Alors : la boucherie, la viande et ses mots, ça dégoute à tel point qu’il ne faudrait plus les nommer ? Une bavette, ça dégoute parce qu’il y a le mot « bave » dedans ? Un « onglet » parce qu’il y a « ongle » ? Et la queue de boeuf alors ? N’en parlons pas. Parce que la viande renvoi au corps, à la vie, on pose un voile pudique sur leurs mots. Avant de foncer au rayon végétarien.
« Mais ça, c’est la société d’abondance qui veut ça aussi. Ca dégoute, mais c’est parce qu’on peut se le permettre ! » me dit-il. Sûr que tout le monde n’a pas le choix entre une entrecôte et un tofu.

 

Pour Christian Le Lann, l’appauvrissement de la langue est un appauvrissement de l’assiette. Parce qu’on est une société moderne, hyper connectée, toujours pressée, il faut faire simple. Alors on simplifie, on épure avec des étoiles et on vide les assiettes de ses meilleurs morceaux. Dans les grandes surfaces, on prendra les gens pour des cons, et on leur vendra du rêve étoilé, comme dans les grands hôtels.

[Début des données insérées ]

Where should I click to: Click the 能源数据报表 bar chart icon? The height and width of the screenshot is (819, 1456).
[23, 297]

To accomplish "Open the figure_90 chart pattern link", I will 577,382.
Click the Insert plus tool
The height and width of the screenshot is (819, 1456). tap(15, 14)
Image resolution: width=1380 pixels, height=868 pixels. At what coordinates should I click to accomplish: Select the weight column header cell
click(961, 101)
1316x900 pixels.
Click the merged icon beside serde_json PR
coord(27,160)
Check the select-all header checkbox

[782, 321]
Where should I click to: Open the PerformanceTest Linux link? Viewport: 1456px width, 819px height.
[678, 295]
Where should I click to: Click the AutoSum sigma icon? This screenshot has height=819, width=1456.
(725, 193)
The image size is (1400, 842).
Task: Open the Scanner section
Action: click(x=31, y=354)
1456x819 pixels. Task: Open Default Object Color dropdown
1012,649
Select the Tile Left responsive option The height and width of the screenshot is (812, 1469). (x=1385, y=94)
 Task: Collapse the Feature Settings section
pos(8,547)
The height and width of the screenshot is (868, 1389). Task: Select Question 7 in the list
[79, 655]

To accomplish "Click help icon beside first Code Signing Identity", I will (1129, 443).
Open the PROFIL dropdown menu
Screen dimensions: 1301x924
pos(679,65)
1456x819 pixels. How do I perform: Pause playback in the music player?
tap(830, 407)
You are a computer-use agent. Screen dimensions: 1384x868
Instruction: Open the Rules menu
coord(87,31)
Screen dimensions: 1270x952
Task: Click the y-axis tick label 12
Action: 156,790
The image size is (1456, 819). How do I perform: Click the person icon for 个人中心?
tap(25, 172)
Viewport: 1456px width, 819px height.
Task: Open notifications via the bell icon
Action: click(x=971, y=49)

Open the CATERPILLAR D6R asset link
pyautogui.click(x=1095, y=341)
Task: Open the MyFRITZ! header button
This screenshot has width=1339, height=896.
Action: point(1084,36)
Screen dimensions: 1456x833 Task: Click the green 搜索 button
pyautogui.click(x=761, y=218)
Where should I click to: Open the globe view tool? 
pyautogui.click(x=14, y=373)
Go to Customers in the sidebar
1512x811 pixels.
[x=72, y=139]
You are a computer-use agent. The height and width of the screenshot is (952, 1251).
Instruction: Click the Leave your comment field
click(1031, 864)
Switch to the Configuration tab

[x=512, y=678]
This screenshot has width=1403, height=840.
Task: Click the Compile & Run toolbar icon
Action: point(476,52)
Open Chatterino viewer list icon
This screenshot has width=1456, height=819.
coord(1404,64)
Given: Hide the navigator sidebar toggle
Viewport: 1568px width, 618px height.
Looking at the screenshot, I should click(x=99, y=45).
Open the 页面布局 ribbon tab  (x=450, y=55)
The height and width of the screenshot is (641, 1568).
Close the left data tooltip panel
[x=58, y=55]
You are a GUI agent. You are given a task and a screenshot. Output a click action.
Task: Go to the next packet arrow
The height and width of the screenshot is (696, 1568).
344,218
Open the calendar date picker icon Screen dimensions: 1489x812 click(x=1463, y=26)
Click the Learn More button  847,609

Et comme ils sauront encore compter, ils prendront le morceau avec le plus d’étoiles et ça fera un bon gigot.

Pour lui, c’est la faute de la Loi de Modernisation de l’Économie du 4 Août 2008 qui, sous Sarkozy, a réellement cassé l’artisanat et sa culture au profit de la grande distribution, et de son uniformisation. La Loi prévoyait de « relancer la concurrence en favorisant l’implantation des supermarchés de moins de 1000 m2» qui ne seraient donc plus soumis à une autorisation commerciale préalable, de « stimuler la croissance » de « renforcer l’attractivité du territoire »… Et d’autres mots fumeux qui, parce qu’on est un pays moderne super « développé », nous mettent le couteau à la gorge pour gagner plus ! Aujourd’hui pourtant, ils disent tous que c’est la crise.

 

 

Christian Le Lann me regarde très sérieusement, et me dit une phrase que je n’entends pas souvent. Une phrase qui me gêne presque, tant j’ai l’habitude que la France se fasse taper sur les doigts, comme un enfant qui porte un bonnet d’âne. Une phrase qui me fait sourire. Et qui me fait du bien : « Y a plein d’espoir dans ce pays vous savez ». Il ajoute : « Il y a un patrimoine extraordinaire ».

Grâce à cet espoir et à la lutte acharnée de cet homme pour la culture, bouchère notamment, le Centre de Formation d’Apprentis (CFA) compte aujourd’hui 9500 jeunes en apprentissage dans les métiers de la boucherie. Il me confie : « L’emploi, il est dans l’artisanat, et les jeunes le savent. » Avec ces collègues de la Confédération et le très grand boucher Hugo Desnoyer, Le Lann travaille à redorer le blason du métier, à faire parler les gens sur ce qu’on appelle "la viande". Ces témoignages ont d’ailleurs fait l’objet d’un recueil, « Louchebem » (boucher en argot), dans lequel écrivains et artistes parlent de leur passion pour la boucherie.


1h30 plus tard, Christian Le Lann s’en va, sans finir son jus d’ananas.